Many can be used for either classification or regression.

All have a number of hyper-parameters that govern their overall behavior, that need to be determined for any given dataset.

The scikit-learn algorithm cheatsheet, as provided with the package documentation.

Optimizing Model Prediction Accuracy

  • In supervised machine learning the goal is to make the most accurate predictions we can - which means neither over-fitting nor under-fitting the data

  • The "mean squared error" between the model predictions and the truth is a useful metric: minimizing MSE corresponds to minimizing the "empirical risk," defined as the mean value loss function averaged over the available data samples, where the loss function is quadratic

$\;\;\;\;\;{\rm MSE} = \mathcal{E} \left[ (\hat{y} - y^{\rm true})^2 \right] = \mathcal{E} \left[ (\hat{y} - \bar{y} + \bar{y} - y^{\rm true})^2 \right] = \mathcal{E} \left[ (\hat{y} - \bar{y})^2 \right] + (\bar{y} - y^{\rm true})^2$

$\;\;\;\;\;\;\;\;\;\;\;\;\; = {\rm var}(\hat{y}) + {\rm bias}^2(\hat{y})$

  • In general, different models reach different balances between the variance and bias of their predictions

  • A particular choice of loss function leads to a corresponding minimized risk

  • With a single training/test split, one can characterize the prediction error using, for example, the MSE.

  • The model that minimizes the generalized prediction error can be found (approximately) with cross validation, in which we consider multiple training/test splits, and look at the mean prediction error across all of these "folds."

  • How we design the folds matters: we want each subset of the data to be a fair sample of the whole.

  • Another layer of cross validation is still needed, since we need to guard against over-fitting to this particular training set: we need to try all possible training sets.

  • Once we have the hyperparameters that optimize the generalized prediction error, we can then fix them at their optimal values and train on model on the entire data set.

Question: when we use our machine to predict the target variables (labels) in a new dataset, what key assumption are we making? How do we test it?

Exercise

Talk to your neighbor for a few minutes about the things you have just heard about machine learning. Be prepared to discuss the following questions:

  • In this course so far have we been doing supervised or unsupervised learning problems?

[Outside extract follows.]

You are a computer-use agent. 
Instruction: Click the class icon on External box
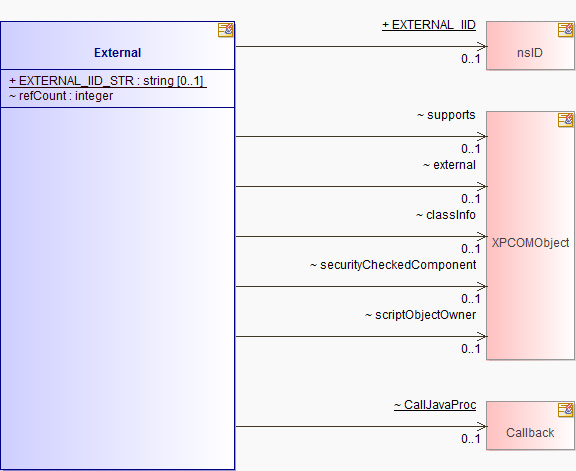pyautogui.click(x=226, y=30)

  • Have we been talking about regression or classification problems?

  • Does machine learning sound Bayesian, Frequentist, or neither, to you?

  • What do you make of the emphasis on prediction accuracy in machine learning? How relevant is it to science?

Endnote

  • Machine learning algorithms are designed to make good use of big, complex datasets, where there are likely to be many more correlations and connections than we have thought of yet.
  • In this approach we assume that we will be able to make better predictions by using flexible, "non-parametric" methods that scale with the size of the dataset and allow new relationships to emerge empirically
  • Additional work needs to be done to extract a full Bayesian posterior PDF (or even frequentist confidence intervals) for the model parameters - which are typically not the focus of a machine learning analysis.

Tutorial

In the Machine Learning tutorial you will use the scikit-learn python package to try out some machine learning models, and see how generalized prediction accuracy is estimated during a cross-validation analysis of the model hyper-parameters.